You have a 50% chance to choose the first element. 33% to choose the second, 25% to choose the third, and so on, 1/(p+1) to choose.
You need a fair, equal chance to choose any number.
If you're truly concerned about having to run the list 'twice' (which is actually one and a half times in average), you can do this:
call the random generation function recursively, with a depth argument. If the element is the last of the list, you have a 1/(depth+1) chance to choose it.
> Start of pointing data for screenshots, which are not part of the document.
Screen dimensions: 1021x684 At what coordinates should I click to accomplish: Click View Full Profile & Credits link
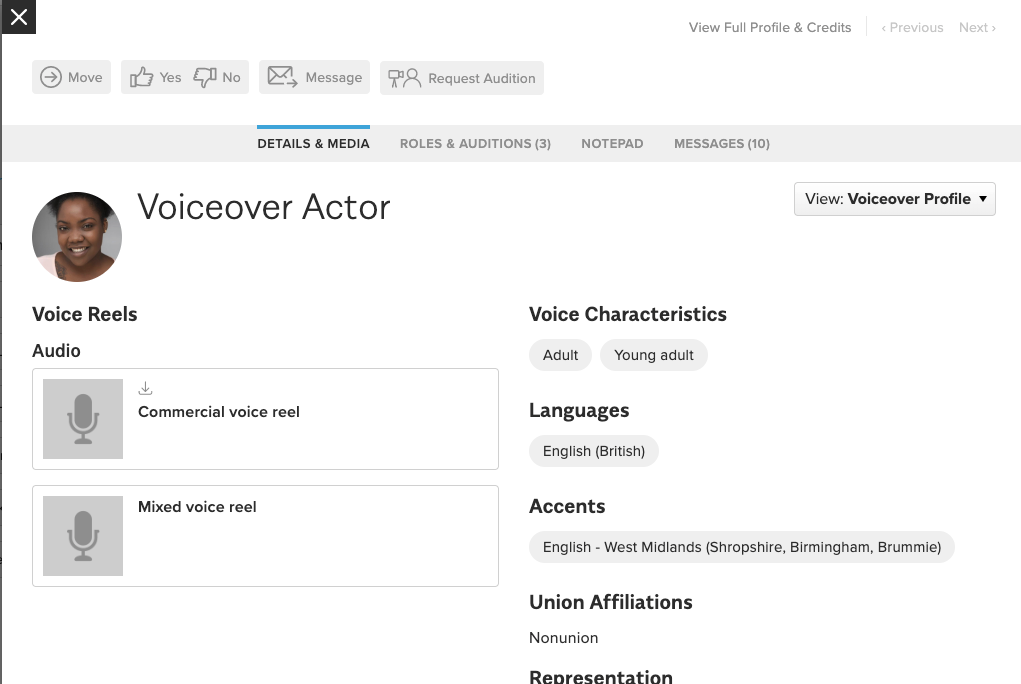click(x=770, y=28)
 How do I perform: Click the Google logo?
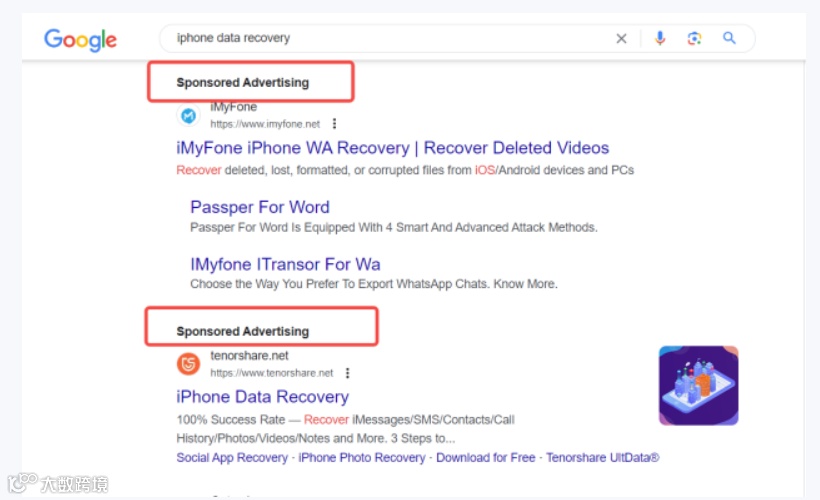(80, 40)
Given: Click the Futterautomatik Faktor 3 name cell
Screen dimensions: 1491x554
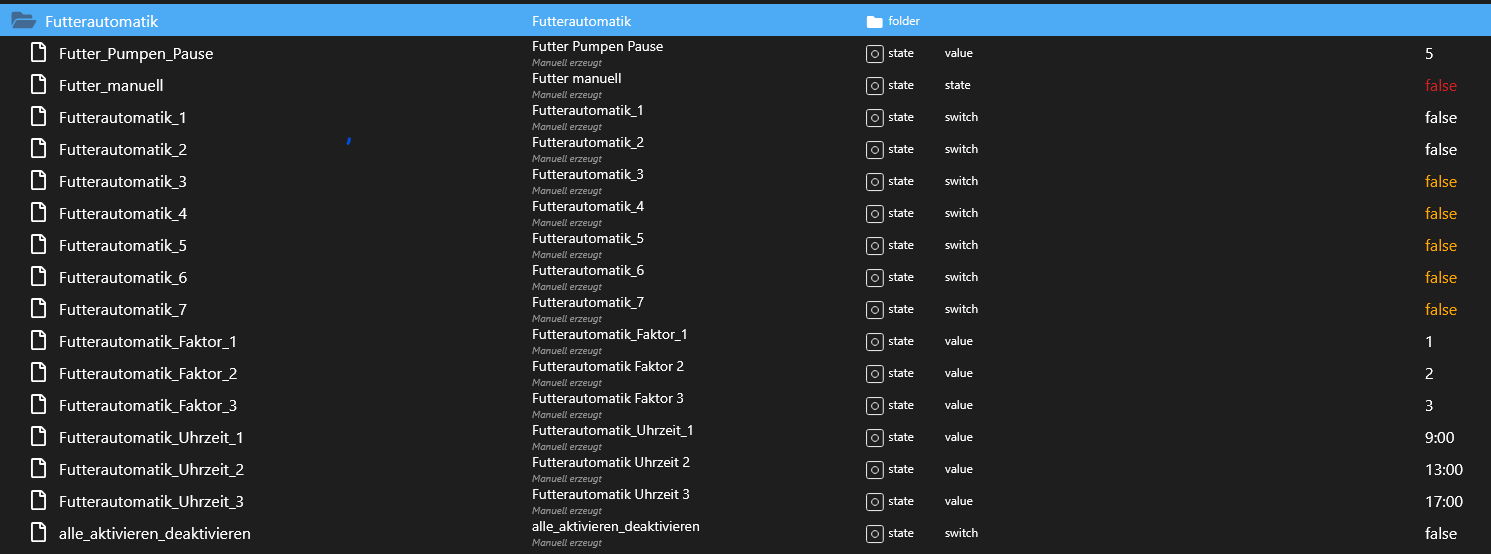Looking at the screenshot, I should 608,399.
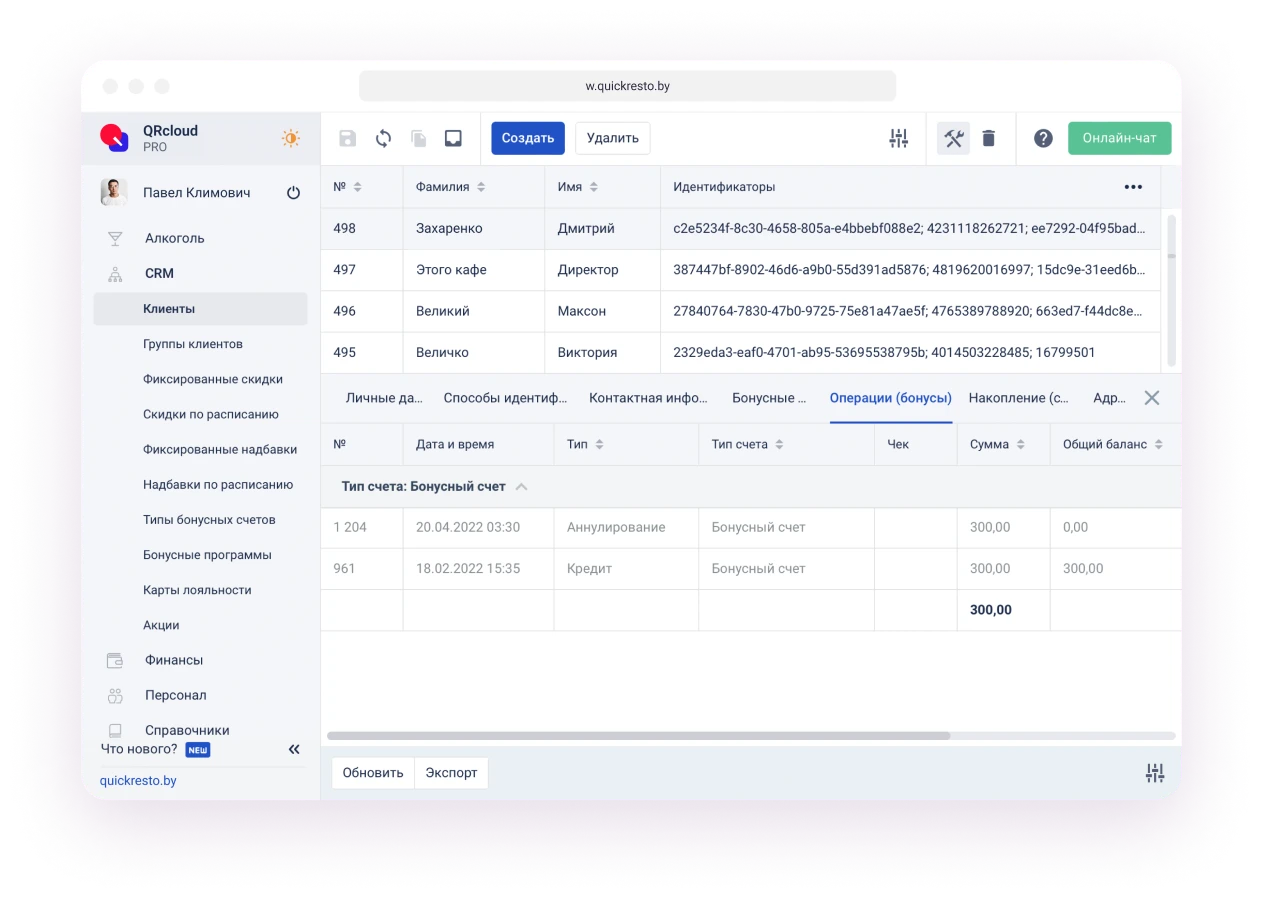Click the refresh icon in the toolbar
The image size is (1262, 901).
click(383, 138)
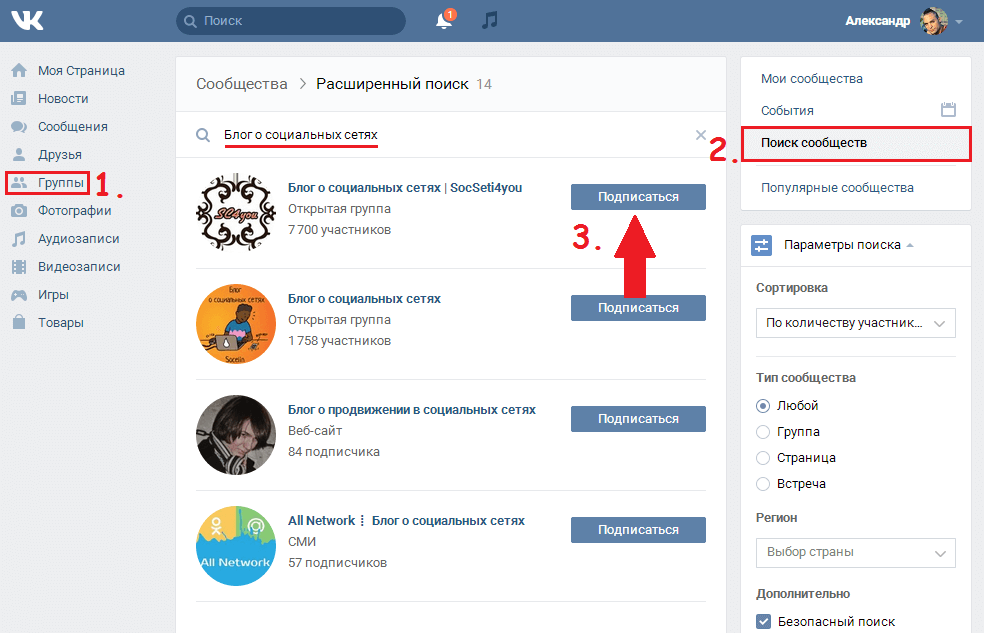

When you start to go back in the stack, check if the last call returned a number. If so, return it. Otherwise, 1/(depth+1) to choose it.
Hey, it's stupid, slow, needs a huge stack, and you need to choose an element to represent "nothing chosen," but at least it's fair and doesn't run the list twice...
Note that the algorithm is trivially fair for any list of length 1.
Now suppose it is fair for any list of length n, and consider an arbitrary list of length n+1. After we have visited the first n elements, the chance that we will have picked each of those elements is 1/n, because the algorithm is fair for lists of length n. There is now a 1/(n+1) chance we will throw away the current candidate result and pick the last element. So, the probability that we will return the last element is 1/(n+1), and the probability that we will pick any other element is the probability that we had already picked it, times the probability that we don't throw it away in favour of the last element, which is 1/n * n/(n+1) = 1/n+1.
So by induction, the algorithm is always fair.
module UnsafeRandom (pick) where
import System.Random
import Foreign
pick :: [a] -> a
pick rl = unsafePerformIO $ do
r <- case rl of
[] -> error "empty list"
[x] -> return x
z@(x:xs) -> pick' x xs $ length z
return r
where
pick' x [] _ = do return x
pick' x (y:ys) z = do
r <- (getStdRandom . randomR) (1,z)
let c' = if r == 1 then y else x
pick' c' ys (z+1)
The oneof function in Test.QuickCheck is like your pick. It is in the Gen monad. Call generate with stdGen to remove from Gen.